Holden's Objection 1: Friendliness is dangerous

PhilGoetz

13 Holden's Objection 1: Friendliness is dangerous

18th May 2012

7 min read

13

Nick_Beckstead asked me to link to posts I referred to in this comment. I should put up or shut up, so here's an attempt to give an organized overview of them.

Since I wrote these, LukeProg has begun tackling some related issues. He has accomplished the seemingly-impossible task of writing many long, substantive posts none of which I recall disagreeing with. And I have, irrationally, not read most of his posts. So he may have dealt with more of these same issues.

I think that I only raised Holden's "objection 2" in comments, which I couldn't easily dig up; and in a critique of a book chapter, which I emailed to LukeProg and did not post to LessWrong. So I'm only going to talk about "Objection 1: It seems to me that any AGI that was set to maximize a "Friendly" utility function would be extraordinarily dangerous." I've arranged my previous posts and comments on this point into categories. (Much of what I've said on the topic has been in comments on LessWrong and Overcoming Bias, and in email lists including SL4, and isn't here.)

The concept of "human values" cannot be defined in the way that FAI presupposes

Human errors, human values: Suppose all humans shared an identical set of values, preferences, and biases. We cannot retain human values without retaining human errors, because there is no principled distinction between them.

A comment on this post: There are at least three distinct levels of human values: The values an evolutionary agent holds that maximize their reproductive fitness, the values a society holds that maximizes its fitness, and the values a rational optimizer holds who has chosen to maximize social utility. They often conflict. Which of them are the real human values?

Values vs. parameters: Eliezer has suggested using human values, but without time discounting (= changing the time-discounting parameter). CEV presupposes that we can abstract human values and apply them in a different situation that has different parameters. But the parameters are values. There is no distinction between parameters and values.

A comment on "Incremental progress and the valley": The "values" that our brains try to maximize in the short run are designed to maximize different values for our bodies in the long run. Which are human values: The motivations we feel, or the effects they have in the long term? LukeProg's post Do Humans Want Things? makes a related point.
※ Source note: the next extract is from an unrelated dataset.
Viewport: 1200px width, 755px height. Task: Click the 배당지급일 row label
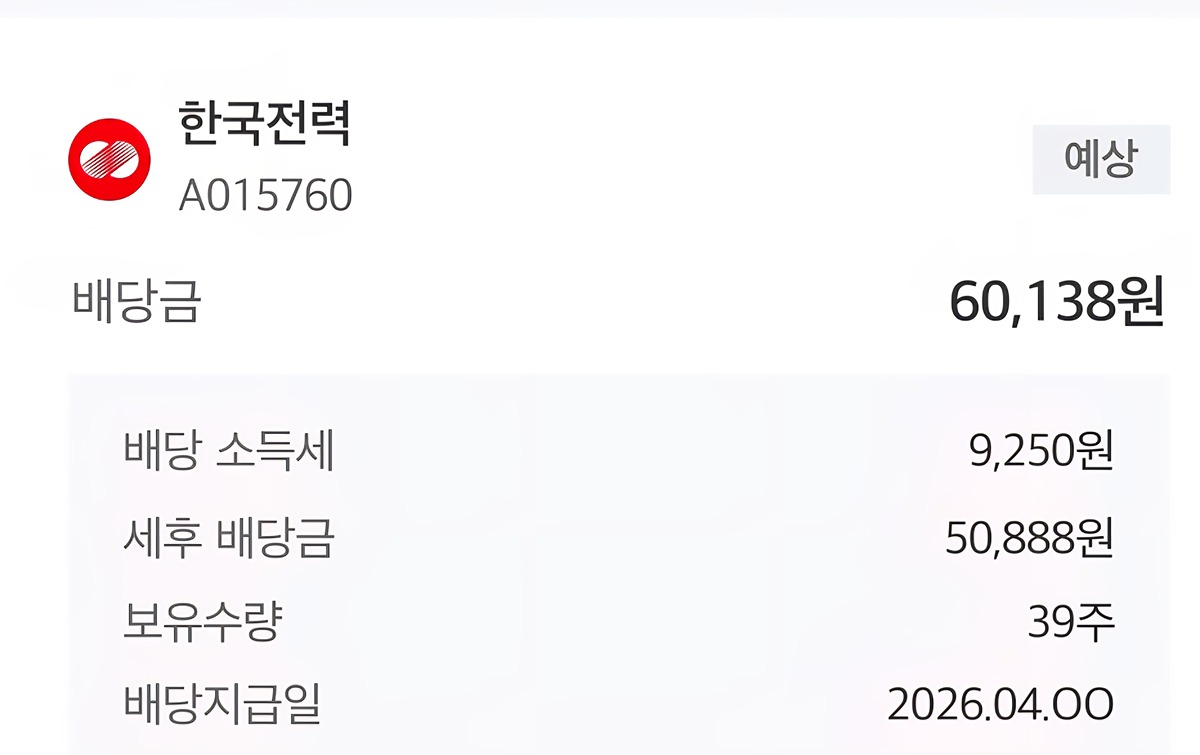pyautogui.click(x=222, y=705)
Group selection update: The reason I harp on group selection, besides my outrage at the way it's been treated for the past 50 years, is that group selection implies that some human values evolved at the group level, not at the level of the individual. This means that increasing the rationality of individuals may enable people to act more effectively in their own interests, rather than in the group's interest, and thus diminish the degree to which humans embody human values. Identifying the values embodied in individual humans - supposing we could do so - would still not arrive at human values. Transferring human values to a post-human world, which might contain groups at many different levels of a hierarchy, would be problematic.

I wanted to write about my opinion that human values can't be divided into final values and instrumental values, the way discussion of FAI presumes they can. This is an idea that comes from mathematics, symbolic logic, and classical AI. A symbolic approach would probably make proving safety easier. But human brains don't work that way. You can and do change your values over time, because you don't really have terminal values.
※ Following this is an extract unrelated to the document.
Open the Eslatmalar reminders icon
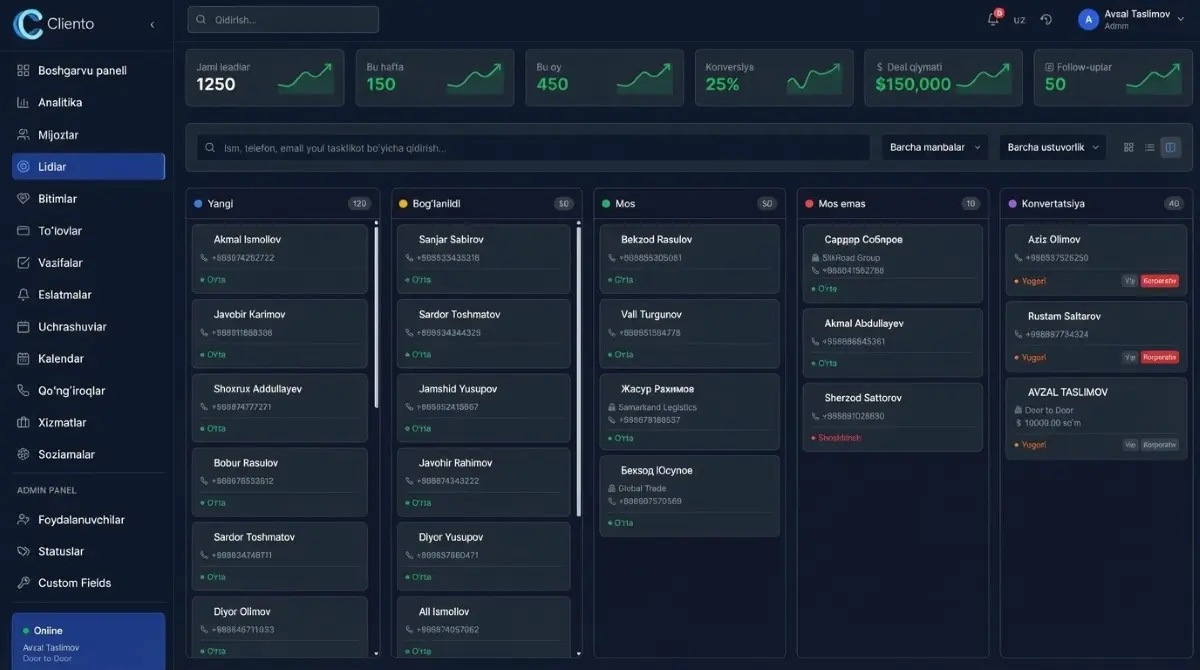Image resolution: width=1200 pixels, height=670 pixels. [22, 294]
Strictly speaking, it is impossible for an agent whose goals are all indexical goals describing states involving itself to have preferences about a situation in which it does not exist. Those of you who are operating under the assumption that we are maximizing a utility function with evolved terminal goals, should I think admit these terminal goals all involve either ourselves, or our genes. If they involve ourselves, then utility functions based on these goals cannot even be computed once we die. If they involve our genes, they they are goals that our bodies are pursuing, that we call errors, not goals, when we the conscious agent inside our bodies evaluate them. In either case, there is no logical reason for us to wish to maximize some utility function based on these after our own deaths. Any action I wish to take regarding the distant future necessarily presupposes that the entire SIAI approach to goals is wrong.
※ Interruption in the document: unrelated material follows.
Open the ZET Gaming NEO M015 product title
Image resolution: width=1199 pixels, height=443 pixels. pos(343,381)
My view, under which it does make sense for me to say I have preferences about the distant future, is that my mind has learned "values" that are not symbols, but analog numbers distributed among neurons. As described in "Only humans can have human values", these values do not exist in a hierarchy with some at the bottom and some on the top, but in a recurrent network which does not have a top or a bottom, because the different parts of the network developed simultaneously. These values therefore can't be categorized into instrumental or terminal. They can include very abstract values that don't need to refer specifically to me, because other values elsewhere in the network do refer to me, and this will ensure that actions I finally execute incorporating those values are also influenced by my other values that do talk about me.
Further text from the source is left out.